The new system would require all drivers to carry liability insurance for personal injury in the amount of $25,000. So instead of filing a claim with your own insurance carrier, you would file a claim with the negligent driver’s insurer and then the issue would be managed by an attorney on your side and the insurance company on the other side. These claims are much more likely to require litigation.
How does car insurance work in other states?
If you’re in an accident with a careless driver, you can file a claim on their insurance policy. In cases of severe injury, a lawyer generally handles the claim. Your lawyer litigates the dispute against the negligent driver’s insurance company, and hopefully, a settlement can be reached.
What happens if the other driver is uninsured or flees the scene? In those cases, the states generally require insurance companies to offer every driver an uninsured or underinsured motorist policy. The driver can waive uninsured insurance policies, but they do so at their own peril. Those who drive around uninsured typically don’t have deep pockets to sue against. In most cases, without this coverage, the injured driver would be stuck paying for everything themselves.
Florida will require insurance companies to offer $5,000 policies for drivers in accidents with uninsured motorists. The driver can opt out of the coverage. Florida remains one of only two states that do not require a driver to carry any injury liability protection.
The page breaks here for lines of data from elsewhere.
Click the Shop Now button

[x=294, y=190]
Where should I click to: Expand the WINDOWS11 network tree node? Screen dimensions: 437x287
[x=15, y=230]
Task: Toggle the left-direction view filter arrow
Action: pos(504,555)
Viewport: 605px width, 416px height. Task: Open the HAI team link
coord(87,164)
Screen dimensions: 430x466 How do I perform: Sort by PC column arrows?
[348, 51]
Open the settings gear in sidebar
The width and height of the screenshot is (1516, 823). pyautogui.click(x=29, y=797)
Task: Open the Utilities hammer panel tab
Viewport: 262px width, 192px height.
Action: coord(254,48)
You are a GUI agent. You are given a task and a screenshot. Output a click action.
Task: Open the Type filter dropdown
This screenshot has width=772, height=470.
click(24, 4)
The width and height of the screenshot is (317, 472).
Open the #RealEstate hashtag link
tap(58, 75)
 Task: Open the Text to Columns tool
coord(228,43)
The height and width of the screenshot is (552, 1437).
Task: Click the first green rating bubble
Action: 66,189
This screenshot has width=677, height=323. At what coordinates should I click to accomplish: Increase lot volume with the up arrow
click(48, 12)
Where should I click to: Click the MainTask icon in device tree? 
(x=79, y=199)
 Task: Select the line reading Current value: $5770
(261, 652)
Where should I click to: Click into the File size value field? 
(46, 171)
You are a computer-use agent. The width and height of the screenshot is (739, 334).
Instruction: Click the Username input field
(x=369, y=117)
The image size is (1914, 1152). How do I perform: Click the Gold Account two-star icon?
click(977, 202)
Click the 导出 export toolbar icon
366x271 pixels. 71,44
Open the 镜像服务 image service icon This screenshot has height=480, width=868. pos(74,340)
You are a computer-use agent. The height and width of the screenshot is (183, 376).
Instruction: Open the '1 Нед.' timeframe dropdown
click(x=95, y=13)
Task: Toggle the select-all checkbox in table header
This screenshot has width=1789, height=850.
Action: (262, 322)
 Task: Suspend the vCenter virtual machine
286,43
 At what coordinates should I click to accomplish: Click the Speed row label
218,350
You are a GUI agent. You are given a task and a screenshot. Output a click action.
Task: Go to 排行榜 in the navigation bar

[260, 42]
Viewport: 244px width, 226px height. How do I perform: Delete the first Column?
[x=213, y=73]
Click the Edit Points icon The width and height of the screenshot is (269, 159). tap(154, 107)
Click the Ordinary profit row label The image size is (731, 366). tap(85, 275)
The other being New Hampshire where drivers are not required to carry any insurance at all. However, if they are at fault in an accident with an outstanding judgment, their license is suspended until the judgment is paid.
Talk to a Tampa Personal Injury Attorney
Personal injury lawyers will become even more important once Florida’s tort system gets into gear. Call the Tampa personal injury lawyers at Palmer | Lopez today to schedule a free consultation and learn more about how we can help.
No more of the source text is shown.